There have been twelve seasons of the IPL tournament. The current IPL title holders are the Mumbai Indians, who won the 2019 season. (From Wikipedia).

IPL Teams

Introduction -

Players are the key values for every team, based on their performance one can predict the outcome of the result. The strength and ability of the player is the key factor to determine. However, the outcome may still depend on factors like match venue, condition, and opponent team. Therefore, we will prepare our dynamic model considering all the factors that can affect the outcome. Modelling each player and their contribution to the team will be the correct strategy to formulate. I will classify the players using the kNN algorithm, it yields a more precise p.

Players have different roles in cricket like Batsman, Bowler, WicketKeeper, Fielder, All-Rounder. As a good audience, we already know the players and their role like we know that MS Dhoni is a Wicket -Keeper and V Kohli is a Batsman but a computer does not know anything about that. It is just numbers for them to calculate. We will use several parameters to classify the player among Batsman, Bowler, etc. Those parametres will be batting average, bowling average, strike rate and economy rate with kNN algorithm to classify each player with their roles. Once the classification is done we will evaluate each players performance and add it to the TeamScore. TeamScore is score index by which the outcome will be determined, the greater the teamscore the higher chances the team will win. Using the training set from 2008 - 2016, we will predict the outcome of 2017-2019. This yields upto 68.5% accuracy overall and that is quite good for a new programmer to achieve.

Player Classification -

First, we will classify the players based on their performance and determine their profile i.e, batsman, bowler or all-rounder. After calculating their profile it will be easy to determine the total batScore and bowlScore.

To classify the player we need details of batting average, bowling average, strike rate and economy rate of any given particular team. Let take CSK (Chennai Super King) as an example.

Chennai Super King(CSK) team-up 2019

There are total 25 player in the team but we will be evaluating only 15 players those are most likely to play based on previous play order. We will prepare our list with the information like batting average, bowling average, strike rate and economy rate.

CSK Players performance details.

Let's plot the details using Python Seaborn ain Jupyter Notebook.

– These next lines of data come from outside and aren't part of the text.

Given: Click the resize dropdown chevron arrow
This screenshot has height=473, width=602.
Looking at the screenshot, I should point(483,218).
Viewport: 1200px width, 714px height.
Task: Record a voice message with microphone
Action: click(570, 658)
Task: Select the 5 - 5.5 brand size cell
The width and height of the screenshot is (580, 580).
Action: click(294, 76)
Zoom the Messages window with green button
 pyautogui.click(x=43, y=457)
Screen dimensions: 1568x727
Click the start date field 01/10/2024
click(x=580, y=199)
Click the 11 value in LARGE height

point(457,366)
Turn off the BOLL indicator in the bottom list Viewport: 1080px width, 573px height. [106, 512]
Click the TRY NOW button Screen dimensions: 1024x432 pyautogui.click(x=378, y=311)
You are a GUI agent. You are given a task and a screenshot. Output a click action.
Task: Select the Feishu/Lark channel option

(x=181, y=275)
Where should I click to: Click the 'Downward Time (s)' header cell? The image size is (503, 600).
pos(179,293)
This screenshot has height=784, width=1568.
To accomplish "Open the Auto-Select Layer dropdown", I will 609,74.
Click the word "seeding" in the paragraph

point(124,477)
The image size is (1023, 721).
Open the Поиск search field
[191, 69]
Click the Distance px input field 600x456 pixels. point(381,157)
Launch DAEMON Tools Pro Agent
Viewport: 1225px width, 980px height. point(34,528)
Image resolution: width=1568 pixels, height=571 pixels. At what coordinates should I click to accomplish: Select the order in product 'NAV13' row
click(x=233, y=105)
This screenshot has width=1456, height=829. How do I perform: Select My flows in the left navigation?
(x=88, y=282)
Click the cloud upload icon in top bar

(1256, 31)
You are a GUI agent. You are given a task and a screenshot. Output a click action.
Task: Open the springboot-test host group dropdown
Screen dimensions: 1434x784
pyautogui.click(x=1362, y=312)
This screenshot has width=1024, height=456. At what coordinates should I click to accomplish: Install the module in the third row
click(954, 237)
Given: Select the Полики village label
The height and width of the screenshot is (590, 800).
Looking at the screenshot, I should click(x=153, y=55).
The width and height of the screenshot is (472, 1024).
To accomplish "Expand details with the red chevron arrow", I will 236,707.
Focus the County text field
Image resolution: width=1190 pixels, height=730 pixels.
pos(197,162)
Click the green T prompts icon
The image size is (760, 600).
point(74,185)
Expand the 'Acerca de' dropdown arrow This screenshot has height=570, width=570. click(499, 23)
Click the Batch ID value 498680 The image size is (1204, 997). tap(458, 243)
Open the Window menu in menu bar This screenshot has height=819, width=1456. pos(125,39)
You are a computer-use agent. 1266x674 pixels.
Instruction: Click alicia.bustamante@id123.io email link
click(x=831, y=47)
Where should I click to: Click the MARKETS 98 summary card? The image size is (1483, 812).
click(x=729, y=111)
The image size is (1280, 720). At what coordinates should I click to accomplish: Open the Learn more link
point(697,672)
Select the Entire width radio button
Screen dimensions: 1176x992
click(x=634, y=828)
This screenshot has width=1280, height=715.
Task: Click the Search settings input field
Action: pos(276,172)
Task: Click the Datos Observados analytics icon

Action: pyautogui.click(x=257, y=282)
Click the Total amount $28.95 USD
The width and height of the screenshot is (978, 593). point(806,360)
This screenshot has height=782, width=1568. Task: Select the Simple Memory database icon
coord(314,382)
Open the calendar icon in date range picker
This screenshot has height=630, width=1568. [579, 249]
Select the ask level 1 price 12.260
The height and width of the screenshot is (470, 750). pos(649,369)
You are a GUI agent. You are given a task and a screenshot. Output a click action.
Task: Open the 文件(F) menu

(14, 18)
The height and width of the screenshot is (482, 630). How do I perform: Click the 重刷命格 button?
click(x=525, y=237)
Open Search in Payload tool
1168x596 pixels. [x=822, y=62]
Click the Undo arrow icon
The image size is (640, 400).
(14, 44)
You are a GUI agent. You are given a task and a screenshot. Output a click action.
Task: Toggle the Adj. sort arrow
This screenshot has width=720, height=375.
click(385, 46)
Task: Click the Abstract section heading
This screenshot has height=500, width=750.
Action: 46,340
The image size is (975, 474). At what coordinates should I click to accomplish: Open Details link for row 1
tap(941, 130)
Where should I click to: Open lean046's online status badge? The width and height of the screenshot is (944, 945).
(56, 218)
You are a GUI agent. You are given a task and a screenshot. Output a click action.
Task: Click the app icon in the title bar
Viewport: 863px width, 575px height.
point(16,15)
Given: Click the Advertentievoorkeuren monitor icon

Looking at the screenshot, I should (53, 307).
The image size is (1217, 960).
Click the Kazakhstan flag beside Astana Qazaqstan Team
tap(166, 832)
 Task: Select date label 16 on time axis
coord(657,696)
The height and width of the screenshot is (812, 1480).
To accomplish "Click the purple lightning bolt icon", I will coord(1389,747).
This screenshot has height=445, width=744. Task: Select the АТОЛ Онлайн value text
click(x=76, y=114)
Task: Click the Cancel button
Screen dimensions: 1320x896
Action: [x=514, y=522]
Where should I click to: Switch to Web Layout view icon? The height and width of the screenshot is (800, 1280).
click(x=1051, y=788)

After plotting the graph we can easily see the difference, a line which clearly seperates the player among batsman and bowler. Any other player whose co-ordinate falls on the Bowler area will be considered as Bowler,, similar to other fields. This process of classification is achieved through supervised knn (K Nearest Neighbour) algorithm in which one's position is determine based on their nearest neighbour position.

Player Modelling -

It is necessary to model each and every player based on their performance. This will contribute to the overall team. For each player, IndvidualScore ∈ [0, 1] will be calculated which in turn will be used to calculate TeamScore . Then, comparing those score we can predict the winner, the winning percentage will be the ratio of the team score. The more the dataset set available to the training model the more the accurate prediction it provides.

Batsman Modelling -

In a match, almost every other player has their own importance but somehow it has been found that a batsman has more impact on winning the game rather than a bowler. So, the batting ability of a player has a significant contribution in shaping the outcome of a match. A team usually comprises of a set of 6-7 specialist batsmen out of 11 players. The batsmen form the backbone of a team, helping it in posting a high score or chasing down a competitive total.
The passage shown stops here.